Para comprender el significado de "Fiat Iustitia et Pereat Mundus", es fundamental explorar la relación entre ética y política. El pensamiento clásico considera la política como una ciencia ética. Aristóteles se refiere a una “filosofía de las cosas humanas”. Las ciencias prácticas versan sobre objetos practicables, que tienen el principio del movimiento en la acción humana, por lo que son en cierto sentido inexactas y su finalidad no es el conocimiento sino la acción, teniendo un carácter ético y estando en contacto estrecho con la experiencia.

Toda acción humana es intrínsecamente moral. Sin embargo, eso no quiere decir que sean la ética, puesto que son ciencias que versan acerca de tipos de acciones humanas de cierta complejidad, lo que obliga considerar analógicamente la intervención de la razón en su juicio. Es aquí donde suele introducirse el discurso de la ciencia denominada social con todas las dificultades que comporta.
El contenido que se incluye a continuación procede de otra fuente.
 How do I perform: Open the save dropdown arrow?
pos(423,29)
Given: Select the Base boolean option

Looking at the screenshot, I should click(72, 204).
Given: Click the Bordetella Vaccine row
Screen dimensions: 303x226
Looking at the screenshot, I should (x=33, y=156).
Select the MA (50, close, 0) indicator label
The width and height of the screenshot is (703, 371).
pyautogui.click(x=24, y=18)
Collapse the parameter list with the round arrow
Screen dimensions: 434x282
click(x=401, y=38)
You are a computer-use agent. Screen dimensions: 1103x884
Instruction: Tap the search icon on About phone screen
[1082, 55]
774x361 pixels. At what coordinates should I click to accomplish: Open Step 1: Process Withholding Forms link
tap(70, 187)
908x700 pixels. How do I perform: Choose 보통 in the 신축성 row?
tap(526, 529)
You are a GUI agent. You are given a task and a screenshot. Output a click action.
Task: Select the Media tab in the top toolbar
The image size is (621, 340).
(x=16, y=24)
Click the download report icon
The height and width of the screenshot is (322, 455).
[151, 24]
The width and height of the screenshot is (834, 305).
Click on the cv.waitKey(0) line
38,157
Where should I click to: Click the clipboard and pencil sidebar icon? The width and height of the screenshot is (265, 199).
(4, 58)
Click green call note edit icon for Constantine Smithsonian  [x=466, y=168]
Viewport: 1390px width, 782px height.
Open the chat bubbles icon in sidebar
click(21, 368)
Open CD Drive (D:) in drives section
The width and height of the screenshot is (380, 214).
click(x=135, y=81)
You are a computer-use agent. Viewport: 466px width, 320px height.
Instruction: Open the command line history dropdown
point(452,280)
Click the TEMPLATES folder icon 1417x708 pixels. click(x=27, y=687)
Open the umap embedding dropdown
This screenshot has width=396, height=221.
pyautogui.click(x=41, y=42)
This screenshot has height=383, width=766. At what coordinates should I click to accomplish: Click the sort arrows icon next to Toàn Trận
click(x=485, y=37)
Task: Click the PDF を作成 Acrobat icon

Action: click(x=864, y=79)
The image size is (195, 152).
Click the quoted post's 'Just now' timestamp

En una visión clásica de la ética aparecen tres caracteres mayores: practicidad, politicidad y normatividad. La separación entre ética y política es moderna y quizá pueda encontrarse por vez primera, si bien todavía no totalmente articulada, en Maquiavelo, aunque haya que esperar al liberalismo para hallarla plenamente afirmada. Aristóteles identifica, cuando existe un buen gobierno, hombre bueno y buen ciudadano: el bien de la persona es el mismo que el bien de la ciudad, del que difiere sólo en el grado de perfección.

La actividad realmente humana es aquella por la que se tiende al bien no sólo propio, sino fundamentalmente de otros. El hombre se perfecciona a sí mismo en su actividad, en la medida en que ésta se ordena a un bien que lo excede. En definitiva, en tanto se ordena a un bien común que no es otra cosa que el mismo bien humano, pero en cuanto se alcanza en comunidad.

Ética y Moral

Si los términos “ética” y “moral” se han entendido de modo general como sinónimos, también es dado hallar versiones que los distinguen y aun los contraponen. Una interpretación ha subrayado los aspectos colectivos de la ética frente a los individuales de la moral.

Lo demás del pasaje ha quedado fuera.